This course is about semantic annotations and semantic search using linked open data (LOD) resources (such as DBPedia and Geonames, Yago etc). Our focus is on analyzing full-length articles as well as short and noisy data collected from social networking websites such as twitter.

We start with some real-life problems to understand why semantic annotations and search are useful and how LOD resources can help us in solving these problems. We look at some of the existing tools and techniques available to achieve specific practical tasks such as identity resolution, relations extraction and ontology population, sentiment analysis etc. using LODs. We analyse unstructured data sources and try to extract useful information from them. We show how such information can be extracted, indexed and how semantics enabled search interfaces can be developed on top of the indexed data. We use GATE for development and demonstration purposes.

Training Agenda

Day 1: Introduction to Text Mining

  • What is Text Mining?
  • Semantic annotations and search including discussion on search interfaces
  • Linked Open Data repositories and its use in Semantic Applications

Day 2: Social Media Analysis

  • How to process tweets?
  • IE for tweets
  • Sentiment Analysis and Opinion Mining

Day 3: Introduction to GATE

  • Brief introduction to GATE
  • Example applications and hands-on experiments


No background in natural language processing is required but you should have reasonable programming ability and be able to write programs in Java. Just come with keen interest to learn and apply semantic technology.

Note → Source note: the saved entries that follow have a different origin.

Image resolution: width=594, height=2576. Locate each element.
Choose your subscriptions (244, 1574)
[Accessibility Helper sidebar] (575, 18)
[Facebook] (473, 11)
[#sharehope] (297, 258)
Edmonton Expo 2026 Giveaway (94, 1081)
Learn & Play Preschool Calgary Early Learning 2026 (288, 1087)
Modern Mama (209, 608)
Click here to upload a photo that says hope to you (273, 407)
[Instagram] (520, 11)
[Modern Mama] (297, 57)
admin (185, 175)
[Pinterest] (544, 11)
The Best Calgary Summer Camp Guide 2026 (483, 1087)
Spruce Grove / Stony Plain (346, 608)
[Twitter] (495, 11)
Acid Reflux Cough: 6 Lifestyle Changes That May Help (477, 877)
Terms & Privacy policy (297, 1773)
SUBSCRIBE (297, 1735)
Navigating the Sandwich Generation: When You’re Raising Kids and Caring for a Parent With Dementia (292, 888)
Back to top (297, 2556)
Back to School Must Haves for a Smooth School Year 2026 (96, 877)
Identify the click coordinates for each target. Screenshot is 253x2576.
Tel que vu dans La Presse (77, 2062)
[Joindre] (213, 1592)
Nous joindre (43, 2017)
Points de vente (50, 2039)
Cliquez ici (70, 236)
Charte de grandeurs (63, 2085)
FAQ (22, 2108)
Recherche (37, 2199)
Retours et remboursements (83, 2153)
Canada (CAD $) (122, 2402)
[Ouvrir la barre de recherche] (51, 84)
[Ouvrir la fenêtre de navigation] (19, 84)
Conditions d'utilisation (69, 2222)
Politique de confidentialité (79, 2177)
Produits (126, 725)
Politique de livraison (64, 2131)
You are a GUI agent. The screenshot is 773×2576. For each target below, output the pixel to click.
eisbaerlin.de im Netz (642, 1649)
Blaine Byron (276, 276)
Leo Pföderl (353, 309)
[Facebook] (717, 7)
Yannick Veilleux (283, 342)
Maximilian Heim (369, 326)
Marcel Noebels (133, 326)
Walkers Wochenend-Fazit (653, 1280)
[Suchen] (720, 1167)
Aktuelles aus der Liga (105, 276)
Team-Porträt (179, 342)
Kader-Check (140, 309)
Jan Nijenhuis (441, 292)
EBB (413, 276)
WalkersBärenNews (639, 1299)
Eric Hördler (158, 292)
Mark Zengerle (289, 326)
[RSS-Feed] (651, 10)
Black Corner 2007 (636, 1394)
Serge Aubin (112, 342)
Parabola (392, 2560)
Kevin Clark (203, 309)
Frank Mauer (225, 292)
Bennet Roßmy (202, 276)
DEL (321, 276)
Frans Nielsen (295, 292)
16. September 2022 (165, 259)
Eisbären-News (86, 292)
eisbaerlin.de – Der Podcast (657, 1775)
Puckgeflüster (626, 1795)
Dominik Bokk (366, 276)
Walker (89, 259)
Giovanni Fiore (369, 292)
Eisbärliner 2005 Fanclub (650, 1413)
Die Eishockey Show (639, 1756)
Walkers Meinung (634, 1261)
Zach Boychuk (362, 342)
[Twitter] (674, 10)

Trainer Biography - Dr. Niraj Aswani

Dr. Aswani is a semantic technology expert and a recognized GATE GURU. His hands-on expertise in developing semantic technology applications cuts across several domains including environmental science, digital forensic analysis, political tweets, patent retrieval, health records, financial markets, etc. He has developed NLP solutions for English, French, Arabic and Hindi. He has been advising challenging assignments on Information Extraction, Semantic Annotation & Search, Text Alignment and Machine Translation.